Italie : la faute à l’Europe ?
Les dernières élections italiennes ont abouti à un résultat chaotique. Deux partis anti-système, la Ligue à l’extrême droite et le Mouvement 5 étoiles, un parti exo-atmosphérique fondé par un clown professionnel, ont raflé la moitié des voix, le pays est ingouvernable. Et le lendemain, tous les médias français de titrer : « C’est la faute à l’Europe ! ».
C’est vrai. L’absence de solidarité de la part de beaucoup de leurs partenaires face à l’exode migratoire a été douloureusement ressentie par les italiens. Mais ce n’est pas Bruxelles ou notre Parlement européen qui doit ici être mis en cause. C’est l’égoïsme des pays voisins, qui ont refusé d’appliquer les décisions européennes. Sans oublier la France, qui a longtemps fait semblant de regarder ailleurs. Nous avons laissé le Ministre italien de l’Intérieur négocier tout seul avec les tribus libyennes et les réseaux de trafiquants des accords qui nous couvrent tous de honte.

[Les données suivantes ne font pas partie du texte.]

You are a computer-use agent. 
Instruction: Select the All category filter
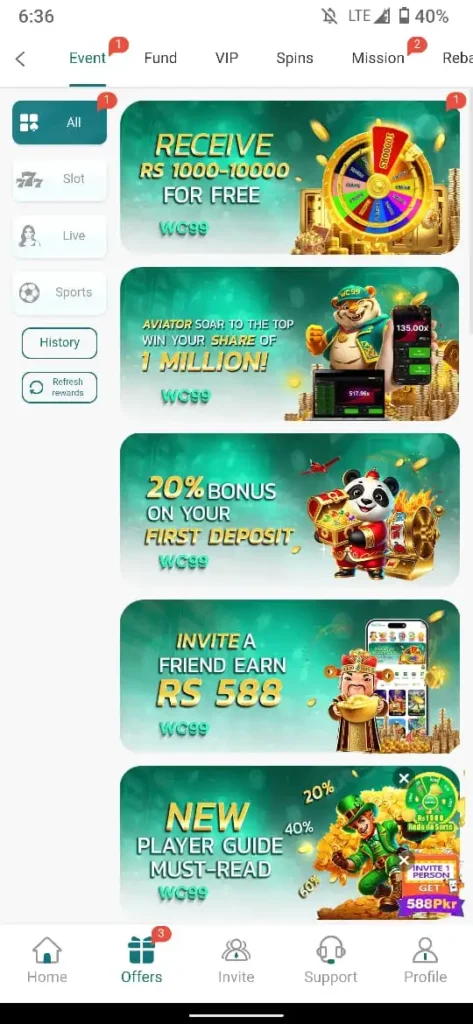(x=59, y=122)
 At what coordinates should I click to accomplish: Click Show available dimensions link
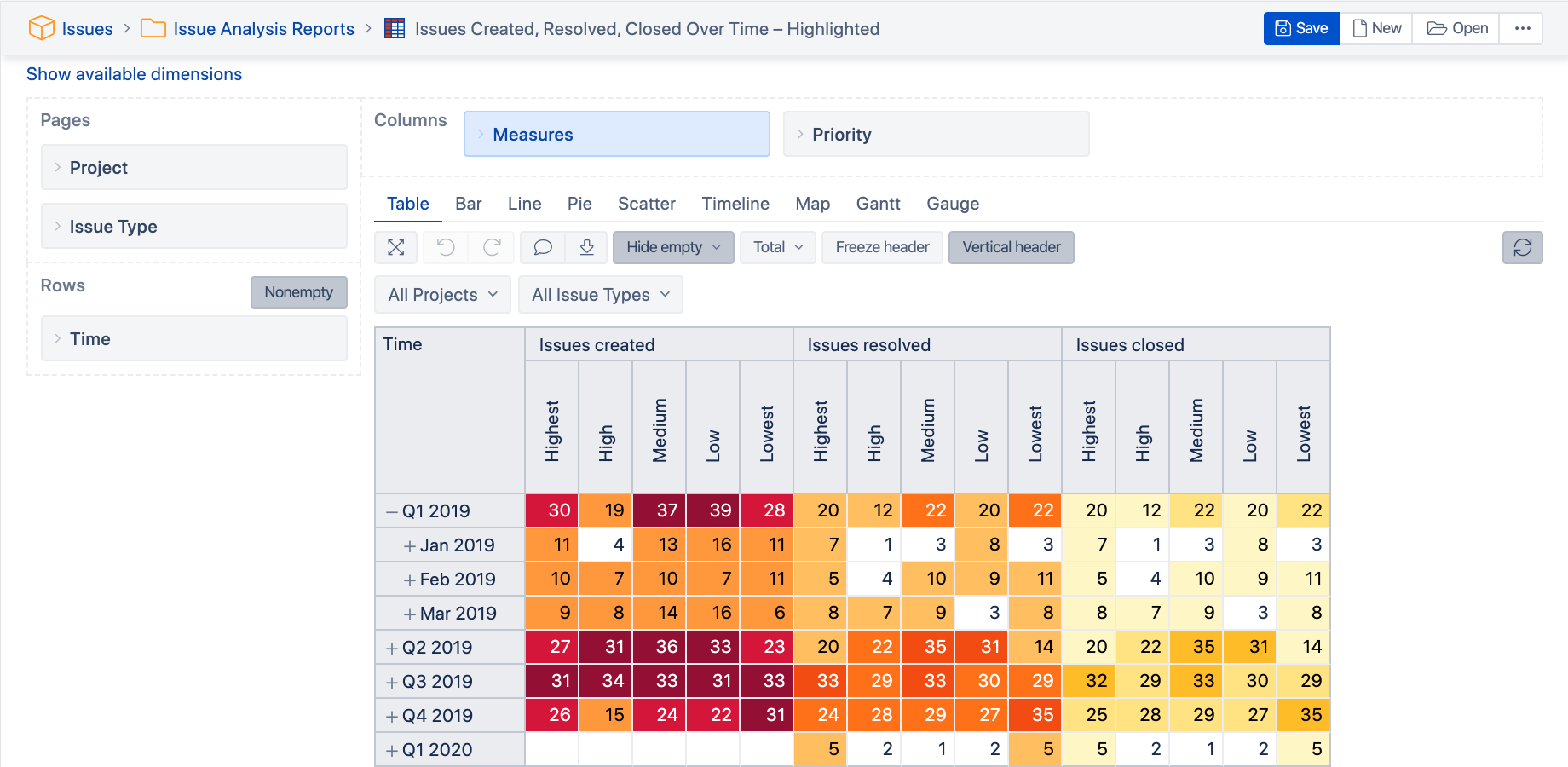135,74
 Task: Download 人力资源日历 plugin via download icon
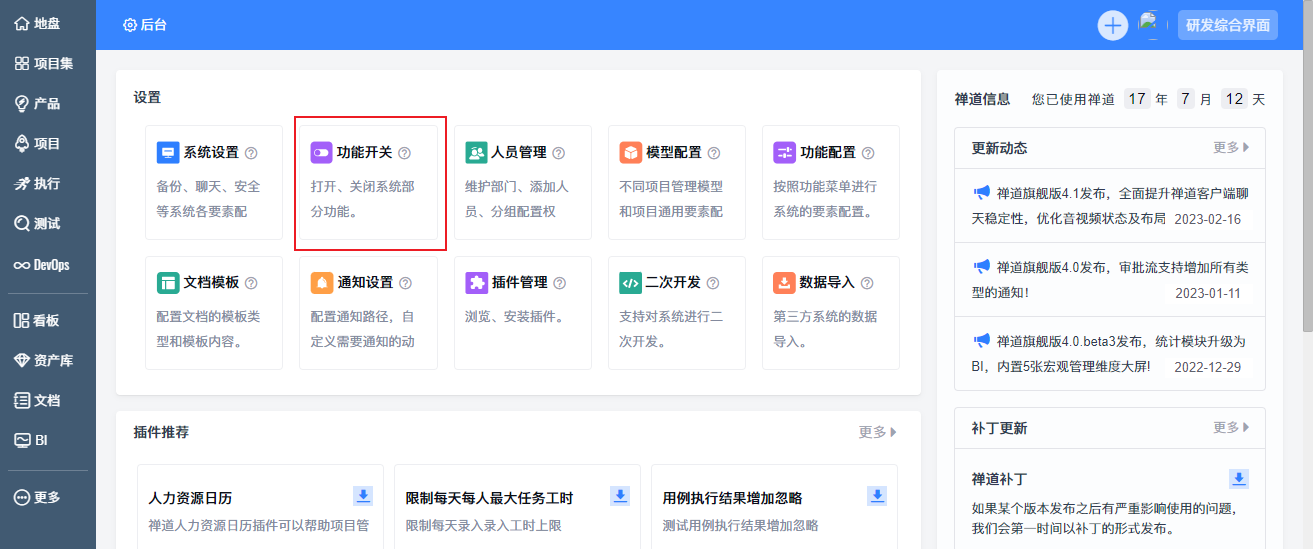pos(363,496)
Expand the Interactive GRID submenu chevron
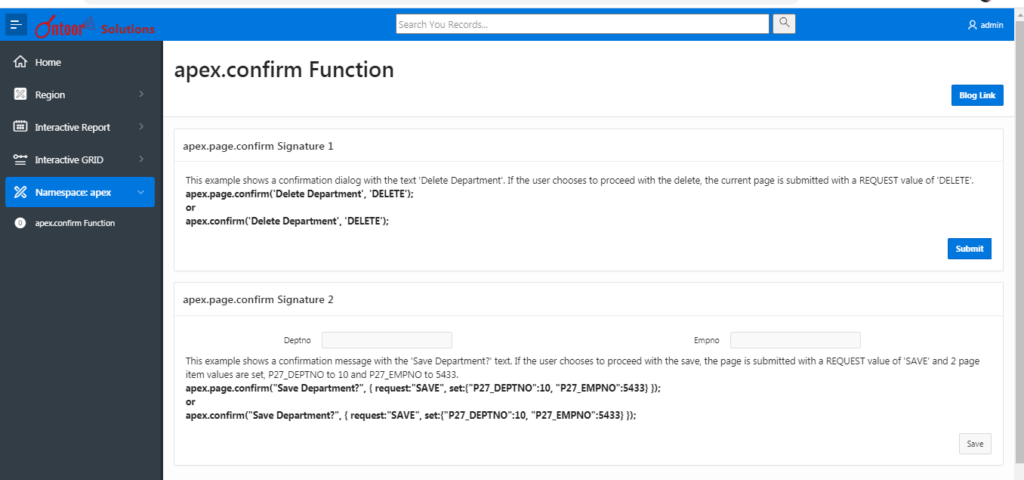The height and width of the screenshot is (480, 1024). pos(141,160)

Mais le mal-être italien a des causes bien plus anciennes, plus profondes et plus nationales. Il a un nom : le « malgoverno », le mal-gouvernement. Depuis 1959, la France a eu 8 Présidents de la République et l’Italie 50 gouvernements. Malgré des dizaines de milliards d’euros dépensés par Rome et par l’Union européenne au profit du Mezzogiorno, le fossé n’a cessé de se creuser entre un nord moderne, industrialisé, compétitif, et un sud gangréné par les mafias, où le tiers des jeunes reste sans emplois. Le revenu moyen italien est au niveau de ce qu’il était il y a vingt ans : deux décennies ont été perdues.

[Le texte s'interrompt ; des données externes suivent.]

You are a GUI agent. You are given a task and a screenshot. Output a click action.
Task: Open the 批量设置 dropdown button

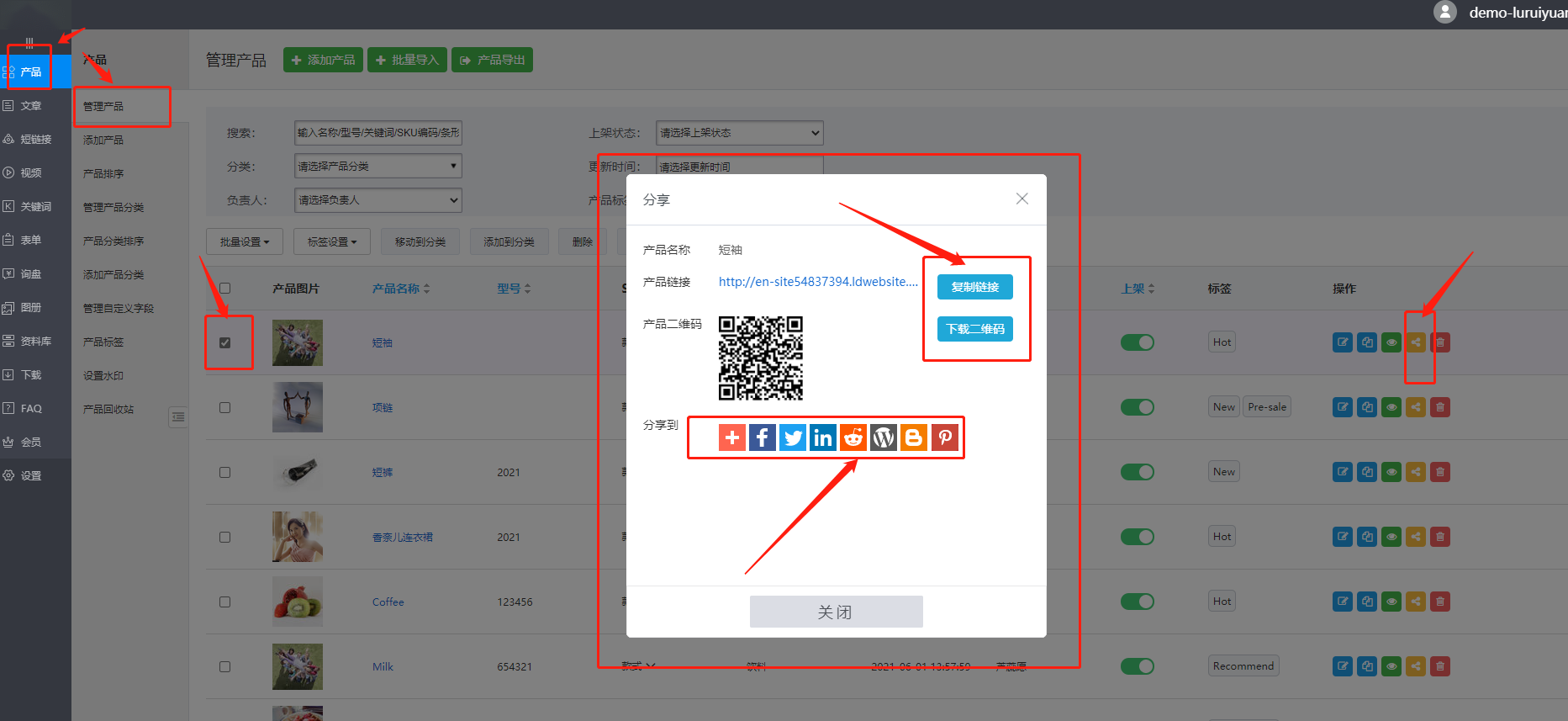(244, 241)
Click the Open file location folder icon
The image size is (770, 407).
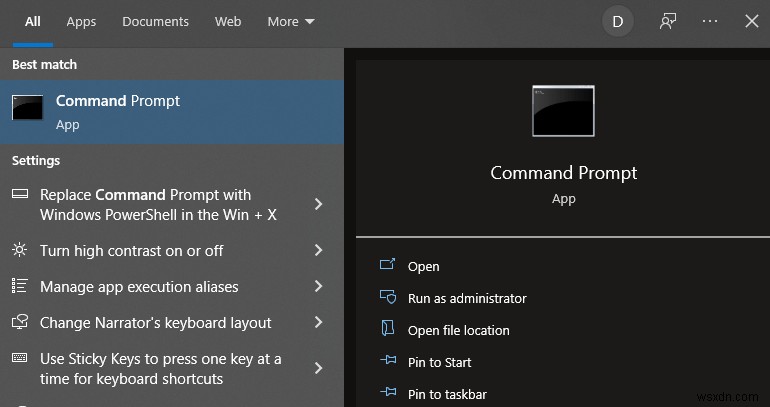click(x=388, y=330)
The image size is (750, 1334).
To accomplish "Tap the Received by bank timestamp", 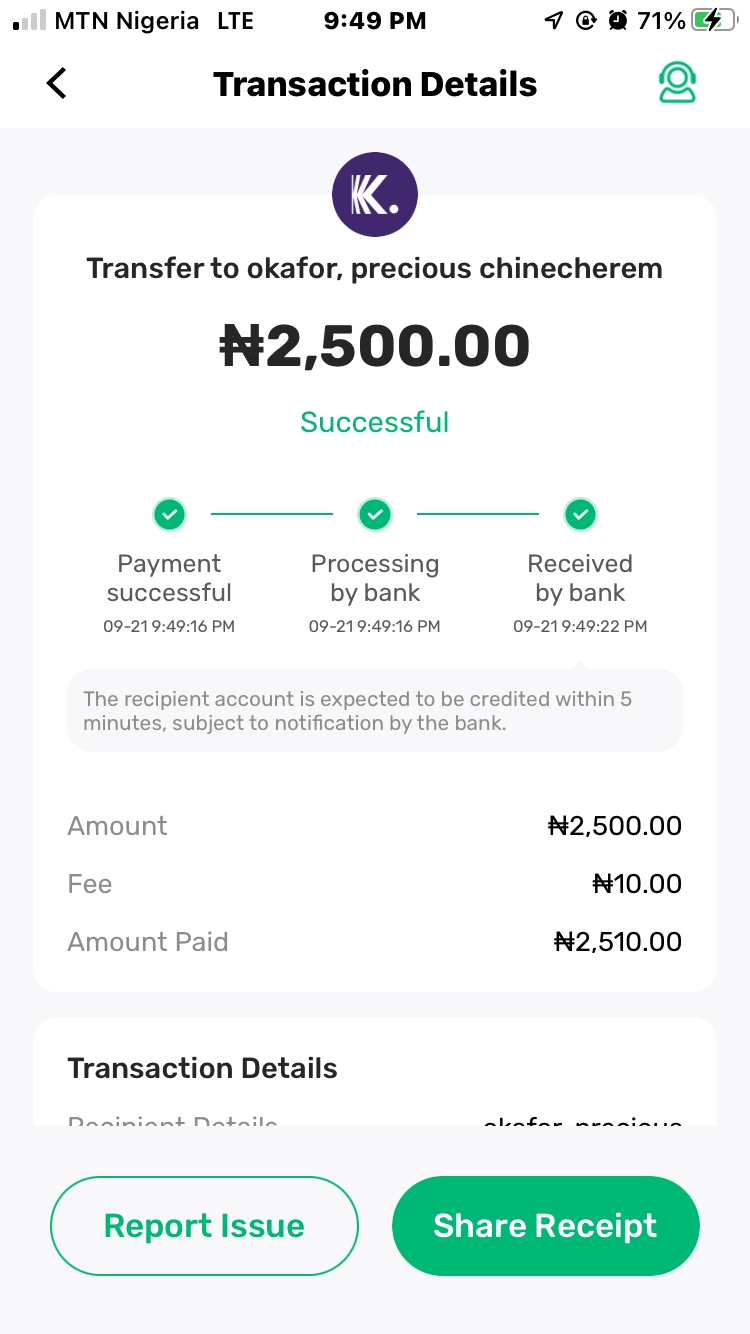I will point(580,627).
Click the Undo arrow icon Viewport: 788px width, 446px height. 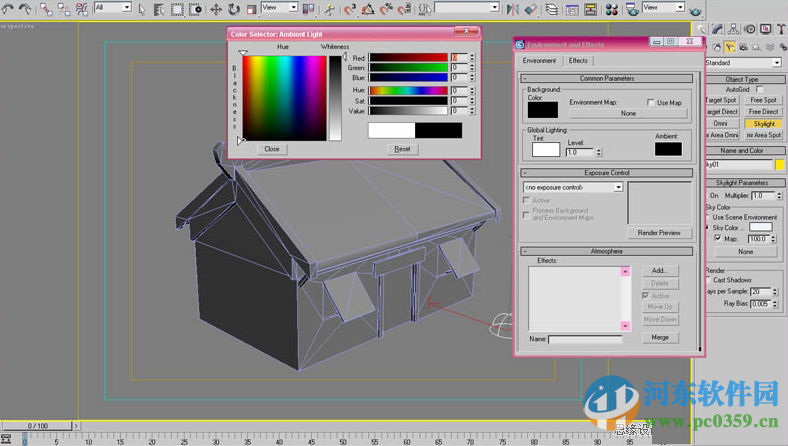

Si Naples est malade, la cause n’est pas à Bruxelles, ni le remède. Il est à Rome. Tout comme le malaise catalan trouvera sa solution entre Madrid et Barcelone, mais pas de ce côté des Pyrénées. Au lendemain de l’unité italienne, l’un de ses auteurs proclama : « Nous avons fait l’Italie. Il nous faut maintenant faire des italiens ». Hélas, un siècle et demi plus tard, c’est l’Italie qui reste toujours à inventer. Quand elle n’est pas ingouvernable, elle reste ingouvernée.
L’Europe que nous bâtissons est une famille de nations. De nations adultes. C’est à chacune d’elle, à chacun de nous, de sortir de l’âge insouciant de l’adolescence en cessant de remettre à demain la prise en main de notre destin personnel et familial. C’est la leçon que chacun de nous doit tirer, chez lui, de la mésaventure italienne.